When we talk to companies offering digital marketing solutions for small businesses, from full-stack solutions to focused offerings like SEO or websites, many express a common refrain. They want to explore new reseller channels.
Most have worked with media partners (Yellow Pages, newspapers, broadcasters), digital agencies and some other channels (verticals, online publishers etc.) for some time now. While there is still opportunity in these channels, securing them and generating yield from them is getting more and more difficult.
It’s akin to the concept of “peak oil,” which contends that while the world still has plenty of oil, the oil that remains is harder to get to and more expensive to extract. Hence the pressure to find new sources of energy. We may be at “peak reseller” with media and digital agency channels.
Which brings us to the notion of the “tech agency” channel partner. This is an evolving definition. The thesis is that there is fertile hunting ground for channel partners among organizations that have relationships with small businesses that haven’t yet appeared on the local search radar. Instead of selling small businesses advertising, they are selling them IT services (wifi, data hosting, network security and so on).
Like any small agency serving the SMB market, there is pressure to grow revenue by growing spend among existing customers and acquiring new ones. New services like websites, listings and reputations management, social media management, could service these objectives. At least in theory.

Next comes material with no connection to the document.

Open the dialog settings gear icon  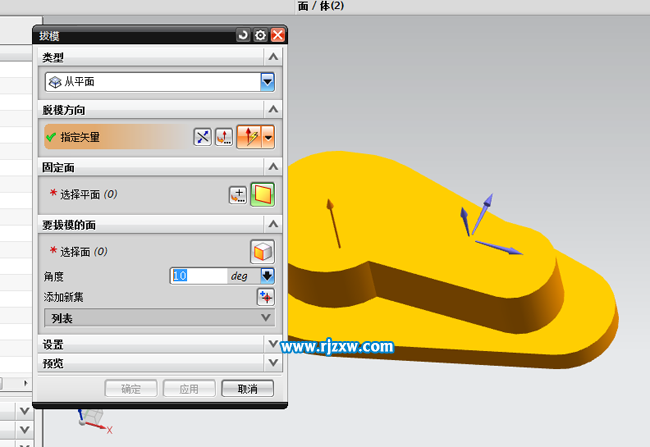260,35
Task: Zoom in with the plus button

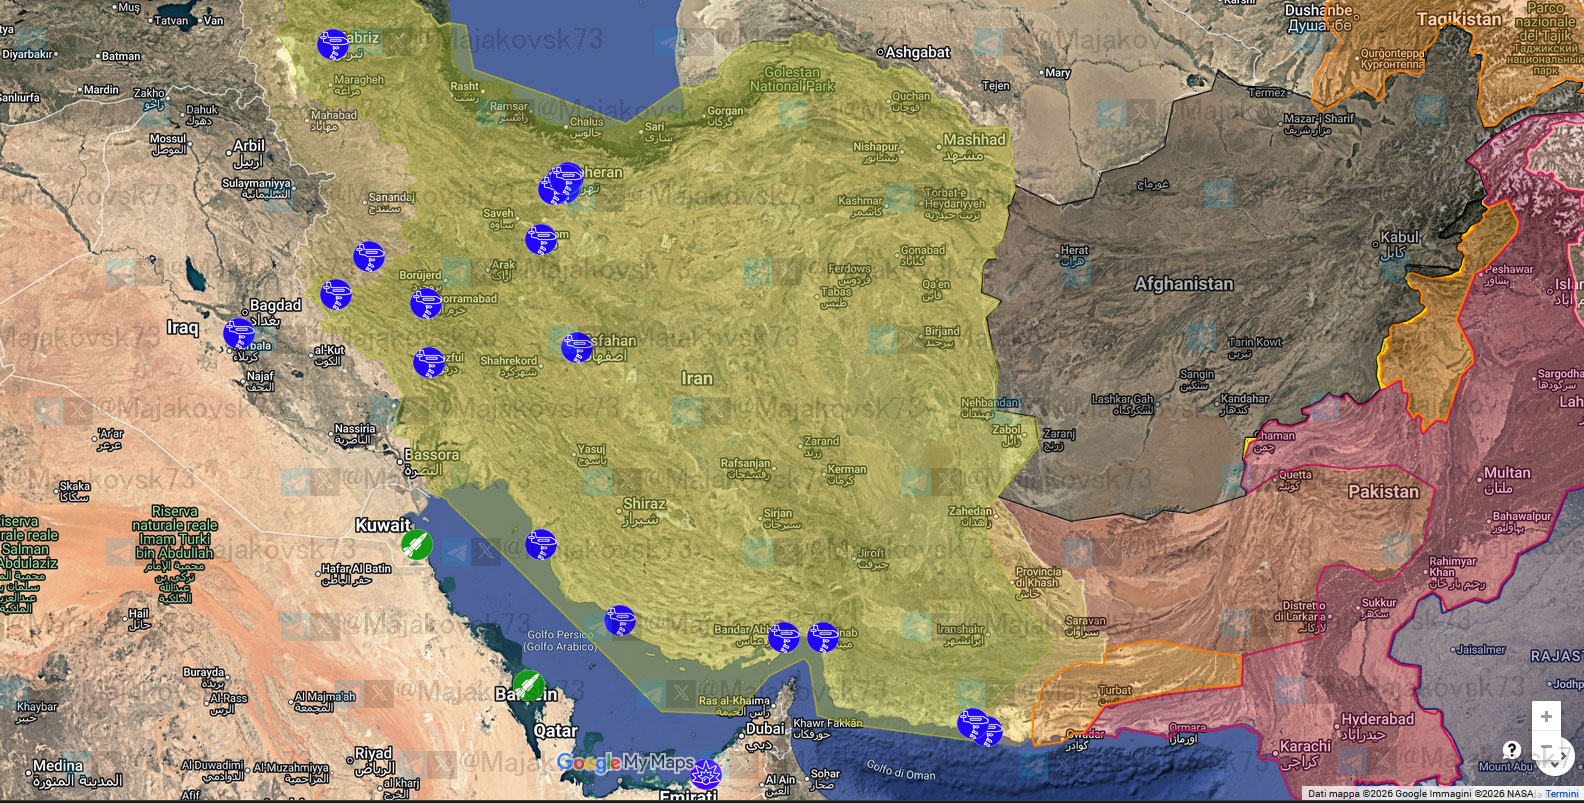Action: pyautogui.click(x=1546, y=716)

While we are seeing more and more examples of these tech agencies offering marketing related services, the notion that they can become a channel at scale remains untested. However, some organizations from the local search community are already testing this notion and are beginning to attend and exhibit at gatherings of master agents, agents, MSPs (managed service providers), VARs (value added resellers), etc. These are the channels that companies like Cisco Systems rely on to sell their products to SMBs.

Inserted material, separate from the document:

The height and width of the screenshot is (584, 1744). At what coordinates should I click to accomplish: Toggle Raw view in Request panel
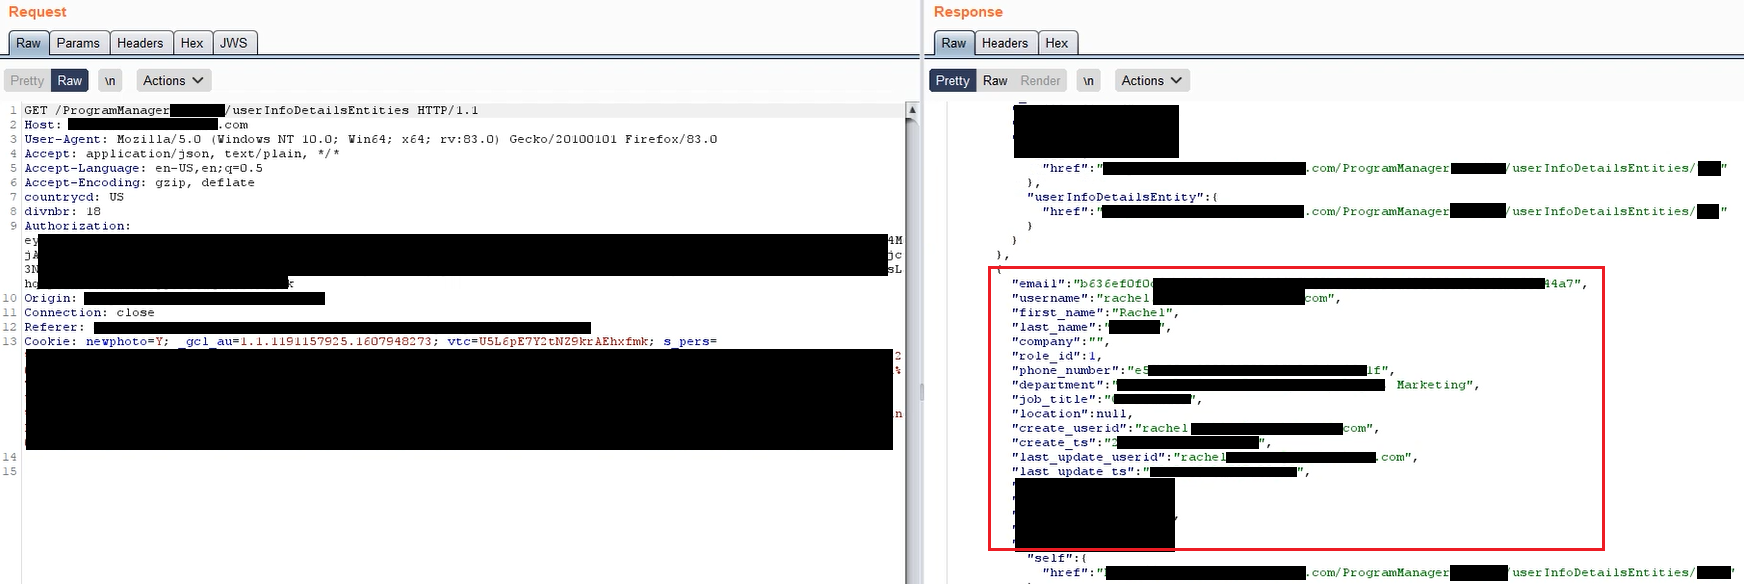pos(70,81)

My colleague Neal Polachek first raised this issue on the Tech Adoption Index blog back in April when he posted on his experience at the Channel Partners Conference & Expo in Las Vegas, attended by some 6,000 people, most of them wearing polos with embossed logos for the tech agencies they represented.

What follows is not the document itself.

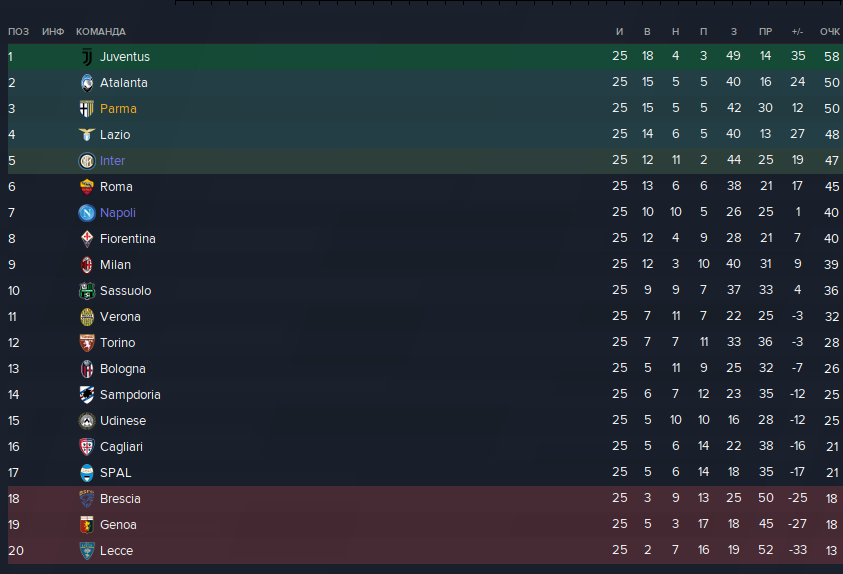The width and height of the screenshot is (843, 574).
Task: Open the Torino team page
Action: pos(117,343)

This is what Neal wrote at the time:
“So, here are my takeaways from 48 hours in Vegas. There’s something in this marketplace. Here’s why — there are 150,000 SMBs operating as agents, MSPs, VARs and partners that are serving millions of SMBs downstream. They all need to distinguish themselves in the marketplace, they need SEO solutions, they need reviews, they need CRM tools – they need help. Will it be easy to march on into this marketplace. No, but with some discipline and patience, there may well be a jackpot for some lucky players.”
The Tech Adoption Index Wave II survey provided some evidence to support the notion of pursuing tech-first channels. One survey question, detailed in the chart below, asked SMBs which channels they would trust to sell them services outside of their core offering. In other words, would you rather buy CRM from a tech agency or accounting software from a media company?
The survey results suggest “ISPs” have established a level of trust among small business owners. We surmise that ISPs are a stand in for the actual agencies that delivers the service, which are the MSPs representing the ISPs (forgive the alphabet soup). In other words, what we are calling tech agencies have a real shot at expanding their service offering to include marketing related products.
Questions remain. How do companies efficiently build these reseller partnerships? Looking good on paper is great, but can these tech agencies sell websites or SEO or CRM? Will SMBs really look to these agencies for services way outside of their core tech offerings? Companies are just beginning to do the work necessary to answer these questions. We believe the answers will begin to emerge in the coming months.